The recent discussion on the Intellogist blog about missing patent documents in the USPTO patent database reminded me of the curious case of patent no. 3,060,165. The full-text TIFF image of this patent was removed from the USPTO database sometime in 2003. The exact date of and reason for its disappearance are not readily available, but here is what is known:
Our story begins in 1962 when a team of scientists working for the U.S. Army received a patent for a method of producing ricin, a deadly poison made from ordinary castor beans. Why the military would want to patent such a thing is beyond me. Why they would allow it to be disclosed to the world in a patent document is equally mystifying. Maybe they wanted to strike a cross-licensing deal with the Soviets.
Ricin has been implicated in at least one political assassination, the 1978 murder in London of Bulgarian dissident Georgi Markov by communist agents, and, more recently, terrorist attacks in Washington, DC. In February 2004, a small amount of ricin was found in the mailroom of the Dirksen Senate Office Building. Luckily, no one was injured, but several buildings on Capitol Hill were closed for about a week. (New York Times, Feb. 4, 2004) But our patent had disappeared long before ricin was discovered in the Senate mail.

§ Short exercise 1: Reproduce the collection entries word for word, starting with the first entry and ending after the line that contains "Action: pos(27,31)".

Collection entries:
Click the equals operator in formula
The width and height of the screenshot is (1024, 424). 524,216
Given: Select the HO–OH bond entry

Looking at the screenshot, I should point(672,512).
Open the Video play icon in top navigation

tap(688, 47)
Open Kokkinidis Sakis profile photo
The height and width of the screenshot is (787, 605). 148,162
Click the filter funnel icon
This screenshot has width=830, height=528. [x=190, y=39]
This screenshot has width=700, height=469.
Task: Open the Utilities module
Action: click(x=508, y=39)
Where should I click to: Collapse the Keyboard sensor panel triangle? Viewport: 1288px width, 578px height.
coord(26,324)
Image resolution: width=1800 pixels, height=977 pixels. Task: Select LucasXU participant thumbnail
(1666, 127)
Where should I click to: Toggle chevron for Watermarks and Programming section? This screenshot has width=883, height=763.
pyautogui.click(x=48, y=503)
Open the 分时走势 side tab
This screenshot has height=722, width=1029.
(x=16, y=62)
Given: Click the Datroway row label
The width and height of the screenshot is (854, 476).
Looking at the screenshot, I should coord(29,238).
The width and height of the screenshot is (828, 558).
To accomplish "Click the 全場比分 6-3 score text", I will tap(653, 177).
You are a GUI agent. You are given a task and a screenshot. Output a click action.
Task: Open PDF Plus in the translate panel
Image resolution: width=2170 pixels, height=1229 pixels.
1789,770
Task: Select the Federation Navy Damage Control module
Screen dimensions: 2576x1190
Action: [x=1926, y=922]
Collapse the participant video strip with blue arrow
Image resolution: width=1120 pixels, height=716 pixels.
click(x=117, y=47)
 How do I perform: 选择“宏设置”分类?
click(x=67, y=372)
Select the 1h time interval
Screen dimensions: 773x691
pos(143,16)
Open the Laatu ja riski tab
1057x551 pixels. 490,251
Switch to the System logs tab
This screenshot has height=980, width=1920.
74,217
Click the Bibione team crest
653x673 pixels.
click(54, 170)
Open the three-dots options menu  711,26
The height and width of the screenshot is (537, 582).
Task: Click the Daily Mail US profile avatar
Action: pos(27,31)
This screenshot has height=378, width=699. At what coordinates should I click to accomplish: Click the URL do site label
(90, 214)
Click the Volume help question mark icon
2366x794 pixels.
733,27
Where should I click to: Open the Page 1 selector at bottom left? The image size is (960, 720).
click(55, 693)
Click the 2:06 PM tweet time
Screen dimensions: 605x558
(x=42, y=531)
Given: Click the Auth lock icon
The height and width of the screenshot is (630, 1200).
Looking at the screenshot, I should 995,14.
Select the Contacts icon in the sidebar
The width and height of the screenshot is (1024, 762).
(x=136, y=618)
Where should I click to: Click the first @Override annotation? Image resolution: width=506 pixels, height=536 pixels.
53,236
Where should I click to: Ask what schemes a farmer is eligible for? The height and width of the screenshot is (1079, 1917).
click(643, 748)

§ Short exercise 2: Write the next part of the post about the missing ricin patent, picking up right after its final sentence.

§ Final answer 1:
Click the equals operator in formula
The width and height of the screenshot is (1024, 424). 524,216
Given: Select the HO–OH bond entry

Looking at the screenshot, I should point(672,512).
Open the Video play icon in top navigation

tap(688, 47)
Open Kokkinidis Sakis profile photo
The height and width of the screenshot is (787, 605). 148,162
Click the filter funnel icon
This screenshot has width=830, height=528. [x=190, y=39]
This screenshot has width=700, height=469.
Task: Open the Utilities module
Action: click(x=508, y=39)
Where should I click to: Collapse the Keyboard sensor panel triangle? Viewport: 1288px width, 578px height.
coord(26,324)
Image resolution: width=1800 pixels, height=977 pixels. Task: Select LucasXU participant thumbnail
(1666, 127)
Where should I click to: Toggle chevron for Watermarks and Programming section? This screenshot has width=883, height=763.
pyautogui.click(x=48, y=503)
Open the 分时走势 side tab
This screenshot has height=722, width=1029.
(x=16, y=62)
Given: Click the Datroway row label
The width and height of the screenshot is (854, 476).
Looking at the screenshot, I should coord(29,238).
The width and height of the screenshot is (828, 558).
To accomplish "Click the 全場比分 6-3 score text", I will tap(653, 177).
You are a GUI agent. You are given a task and a screenshot. Output a click action.
Task: Open PDF Plus in the translate panel
Image resolution: width=2170 pixels, height=1229 pixels.
1789,770
Task: Select the Federation Navy Damage Control module
Screen dimensions: 2576x1190
Action: [x=1926, y=922]
Collapse the participant video strip with blue arrow
Image resolution: width=1120 pixels, height=716 pixels.
click(x=117, y=47)
 How do I perform: 选择“宏设置”分类?
click(x=67, y=372)
Select the 1h time interval
Screen dimensions: 773x691
pos(143,16)
Open the Laatu ja riski tab
1057x551 pixels. 490,251
Switch to the System logs tab
This screenshot has height=980, width=1920.
74,217
Click the Bibione team crest
653x673 pixels.
click(54, 170)
Open the three-dots options menu  711,26
The height and width of the screenshot is (537, 582).
Task: Click the Daily Mail US profile avatar
Action: pos(27,31)

§ Final answer 2:
For forty years patent 3,060,165 resided in happy obscurity in the search files of the USPTO. It attracted little attention, being cited in only two other patents. Its debut on the web probably occurred in October 2000 when the USPTO completed loading all patent documents into the PatFT database. Things changed suddenly in February 2003 when television station WABC of NYC aired a sensationalist report that chided the USPTO for allowing the public to have access to a "recipe for a bio-terror weapon more deadly than cyanide". Apparently, this caught the attention of several prominent politicians from New York who started asking questions. The patent quietly vanished from the USPTO website.
Security experts were quick to debunk the idea that the patent was a threat to the public safety. (GlobalSecurity.org, July 24, 2004) In fact, its removal from the USPTO database was completely ineffective because copies remained available in other open patent databases such as Google Patents and the German Patent Office's Depatisnet system. In addition, dozens of libraries in the USPTO's patent depository library network probably have copies on microfilm.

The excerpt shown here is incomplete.